• [Task instructions]
Copy the records below in full, changing no character.
============
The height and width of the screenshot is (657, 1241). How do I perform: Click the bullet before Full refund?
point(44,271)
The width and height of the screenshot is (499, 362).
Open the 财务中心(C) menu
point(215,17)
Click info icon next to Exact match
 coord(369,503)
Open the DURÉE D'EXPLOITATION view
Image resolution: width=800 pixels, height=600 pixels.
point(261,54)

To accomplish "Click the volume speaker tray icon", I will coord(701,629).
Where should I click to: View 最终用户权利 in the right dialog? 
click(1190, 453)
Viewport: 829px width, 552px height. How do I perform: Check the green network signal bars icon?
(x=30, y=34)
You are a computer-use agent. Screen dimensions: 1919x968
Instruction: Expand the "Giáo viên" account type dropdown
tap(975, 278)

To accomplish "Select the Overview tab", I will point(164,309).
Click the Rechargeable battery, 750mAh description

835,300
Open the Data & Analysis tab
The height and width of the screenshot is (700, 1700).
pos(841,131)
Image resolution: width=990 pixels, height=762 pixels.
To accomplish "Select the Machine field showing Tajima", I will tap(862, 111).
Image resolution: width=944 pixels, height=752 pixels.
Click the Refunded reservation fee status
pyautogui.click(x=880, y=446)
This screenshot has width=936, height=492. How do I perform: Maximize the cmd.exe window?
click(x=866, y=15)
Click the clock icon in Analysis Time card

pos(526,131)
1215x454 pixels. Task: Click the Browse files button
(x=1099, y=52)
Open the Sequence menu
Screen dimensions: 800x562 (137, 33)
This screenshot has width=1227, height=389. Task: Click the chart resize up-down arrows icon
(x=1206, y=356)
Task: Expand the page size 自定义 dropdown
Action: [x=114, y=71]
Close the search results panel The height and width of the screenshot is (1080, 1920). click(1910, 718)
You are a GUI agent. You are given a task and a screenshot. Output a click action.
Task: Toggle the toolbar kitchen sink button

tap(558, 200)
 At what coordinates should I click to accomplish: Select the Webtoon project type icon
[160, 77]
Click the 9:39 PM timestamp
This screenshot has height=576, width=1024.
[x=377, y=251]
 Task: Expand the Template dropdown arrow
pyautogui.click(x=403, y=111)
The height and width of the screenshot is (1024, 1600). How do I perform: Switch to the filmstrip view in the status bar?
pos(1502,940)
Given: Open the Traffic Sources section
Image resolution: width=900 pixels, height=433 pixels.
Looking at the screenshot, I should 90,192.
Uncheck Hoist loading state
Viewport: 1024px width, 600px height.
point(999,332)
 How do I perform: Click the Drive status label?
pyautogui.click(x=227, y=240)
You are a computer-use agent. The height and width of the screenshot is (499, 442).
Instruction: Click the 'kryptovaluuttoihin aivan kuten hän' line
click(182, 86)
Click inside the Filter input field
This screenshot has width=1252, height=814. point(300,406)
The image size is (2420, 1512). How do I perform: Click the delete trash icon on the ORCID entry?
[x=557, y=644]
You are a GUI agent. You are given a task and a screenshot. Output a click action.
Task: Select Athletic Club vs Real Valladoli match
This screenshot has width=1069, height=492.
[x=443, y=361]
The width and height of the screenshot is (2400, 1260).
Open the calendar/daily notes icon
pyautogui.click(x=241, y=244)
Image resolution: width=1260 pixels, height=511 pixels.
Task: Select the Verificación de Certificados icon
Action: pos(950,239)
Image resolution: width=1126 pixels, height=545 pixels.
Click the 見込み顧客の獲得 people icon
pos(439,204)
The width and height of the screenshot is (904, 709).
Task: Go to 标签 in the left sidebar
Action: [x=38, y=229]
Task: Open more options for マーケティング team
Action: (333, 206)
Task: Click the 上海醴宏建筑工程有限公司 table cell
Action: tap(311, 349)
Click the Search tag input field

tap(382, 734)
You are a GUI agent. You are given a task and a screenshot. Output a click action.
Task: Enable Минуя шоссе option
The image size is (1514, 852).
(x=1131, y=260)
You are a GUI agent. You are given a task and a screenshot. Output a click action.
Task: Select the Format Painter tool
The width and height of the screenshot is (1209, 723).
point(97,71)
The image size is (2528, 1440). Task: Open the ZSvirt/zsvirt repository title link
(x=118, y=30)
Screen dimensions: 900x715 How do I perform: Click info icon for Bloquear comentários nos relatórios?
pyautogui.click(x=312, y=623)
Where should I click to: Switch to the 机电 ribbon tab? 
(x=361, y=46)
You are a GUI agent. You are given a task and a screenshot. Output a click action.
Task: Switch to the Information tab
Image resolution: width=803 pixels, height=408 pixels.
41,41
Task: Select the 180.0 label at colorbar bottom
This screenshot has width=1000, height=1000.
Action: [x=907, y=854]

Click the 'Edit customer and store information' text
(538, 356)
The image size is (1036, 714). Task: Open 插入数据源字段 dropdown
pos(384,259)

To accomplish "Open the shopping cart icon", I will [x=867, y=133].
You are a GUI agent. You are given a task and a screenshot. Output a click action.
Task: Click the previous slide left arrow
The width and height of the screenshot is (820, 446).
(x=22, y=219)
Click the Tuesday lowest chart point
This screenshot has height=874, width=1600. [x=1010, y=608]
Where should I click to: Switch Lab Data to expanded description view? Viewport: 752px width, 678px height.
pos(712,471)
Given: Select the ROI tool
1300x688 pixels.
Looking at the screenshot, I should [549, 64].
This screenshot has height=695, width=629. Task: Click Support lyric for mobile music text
============
• [Answer space]
The height and width of the screenshot is (657, 1241). How do I perform: Click the bullet before Full refund?
point(44,271)
The width and height of the screenshot is (499, 362).
Open the 财务中心(C) menu
point(215,17)
Click info icon next to Exact match
 coord(369,503)
Open the DURÉE D'EXPLOITATION view
Image resolution: width=800 pixels, height=600 pixels.
point(261,54)

To accomplish "Click the volume speaker tray icon", I will coord(701,629).
Where should I click to: View 最终用户权利 in the right dialog? 
click(1190, 453)
Viewport: 829px width, 552px height. How do I perform: Check the green network signal bars icon?
(x=30, y=34)
You are a computer-use agent. Screen dimensions: 1919x968
Instruction: Expand the "Giáo viên" account type dropdown
tap(975, 278)

To accomplish "Select the Overview tab", I will point(164,309).
Click the Rechargeable battery, 750mAh description

835,300
Open the Data & Analysis tab
The height and width of the screenshot is (700, 1700).
pos(841,131)
Image resolution: width=990 pixels, height=762 pixels.
To accomplish "Select the Machine field showing Tajima", I will tap(862, 111).
Image resolution: width=944 pixels, height=752 pixels.
Click the Refunded reservation fee status
pyautogui.click(x=880, y=446)
This screenshot has width=936, height=492. How do I perform: Maximize the cmd.exe window?
click(x=866, y=15)
Click the clock icon in Analysis Time card

pos(526,131)
1215x454 pixels. Task: Click the Browse files button
(x=1099, y=52)
Open the Sequence menu
Screen dimensions: 800x562 (137, 33)
This screenshot has width=1227, height=389. Task: Click the chart resize up-down arrows icon
(x=1206, y=356)
Task: Expand the page size 自定义 dropdown
Action: [x=114, y=71]
Close the search results panel The height and width of the screenshot is (1080, 1920). click(1910, 718)
You are a GUI agent. You are given a task and a screenshot. Output a click action.
Task: Toggle the toolbar kitchen sink button

tap(558, 200)
 At what coordinates should I click to accomplish: Select the Webtoon project type icon
[160, 77]
Click the 9:39 PM timestamp
This screenshot has height=576, width=1024.
[x=377, y=251]
 Task: Expand the Template dropdown arrow
pyautogui.click(x=403, y=111)
The height and width of the screenshot is (1024, 1600). How do I perform: Switch to the filmstrip view in the status bar?
pos(1502,940)
Given: Open the Traffic Sources section
Image resolution: width=900 pixels, height=433 pixels.
Looking at the screenshot, I should 90,192.
Uncheck Hoist loading state
Viewport: 1024px width, 600px height.
point(999,332)
 How do I perform: Click the Drive status label?
pyautogui.click(x=227, y=240)
You are a computer-use agent. The height and width of the screenshot is (499, 442).
Instruction: Click the 'kryptovaluuttoihin aivan kuten hän' line
click(182, 86)
Click inside the Filter input field
This screenshot has width=1252, height=814. point(300,406)
The image size is (2420, 1512). How do I perform: Click the delete trash icon on the ORCID entry?
[x=557, y=644]
You are a GUI agent. You are given a task and a screenshot. Output a click action.
Task: Select Athletic Club vs Real Valladoli match
This screenshot has width=1069, height=492.
[x=443, y=361]
The width and height of the screenshot is (2400, 1260).
Open the calendar/daily notes icon
pyautogui.click(x=241, y=244)
Image resolution: width=1260 pixels, height=511 pixels.
Task: Select the Verificación de Certificados icon
Action: pos(950,239)
Image resolution: width=1126 pixels, height=545 pixels.
Click the 見込み顧客の獲得 people icon
pos(439,204)
The width and height of the screenshot is (904, 709).
Task: Go to 标签 in the left sidebar
Action: [x=38, y=229]
Task: Open more options for マーケティング team
Action: (333, 206)
Task: Click the 上海醴宏建筑工程有限公司 table cell
Action: tap(311, 349)
Click the Search tag input field

tap(382, 734)
You are a GUI agent. You are given a task and a screenshot. Output a click action.
Task: Enable Минуя шоссе option
The image size is (1514, 852).
(x=1131, y=260)
You are a GUI agent. You are given a task and a screenshot. Output a click action.
Task: Select the Format Painter tool
The width and height of the screenshot is (1209, 723).
point(97,71)
The image size is (2528, 1440). Task: Open the ZSvirt/zsvirt repository title link
(x=118, y=30)
Screen dimensions: 900x715 How do I perform: Click info icon for Bloquear comentários nos relatórios?
pyautogui.click(x=312, y=623)
Where should I click to: Switch to the 机电 ribbon tab? 
(x=361, y=46)
You are a GUI agent. You are given a task and a screenshot. Output a click action.
Task: Switch to the Information tab
Image resolution: width=803 pixels, height=408 pixels.
41,41
Task: Select the 180.0 label at colorbar bottom
This screenshot has width=1000, height=1000.
Action: [x=907, y=854]

Click the 'Edit customer and store information' text
(538, 356)
The image size is (1036, 714). Task: Open 插入数据源字段 dropdown
pos(384,259)

To accomplish "Open the shopping cart icon", I will [x=867, y=133].
You are a GUI agent. You are given a task and a screenshot. Output a click action.
Task: Click the previous slide left arrow
The width and height of the screenshot is (820, 446).
(x=22, y=219)
Click the Tuesday lowest chart point
This screenshot has height=874, width=1600. [x=1010, y=608]
Where should I click to: Switch Lab Data to expanded description view? Viewport: 752px width, 678px height.
pos(712,471)
Given: Select the ROI tool
1300x688 pixels.
Looking at the screenshot, I should [549, 64].
This screenshot has height=695, width=629. Task: Click Support lyric for mobile music text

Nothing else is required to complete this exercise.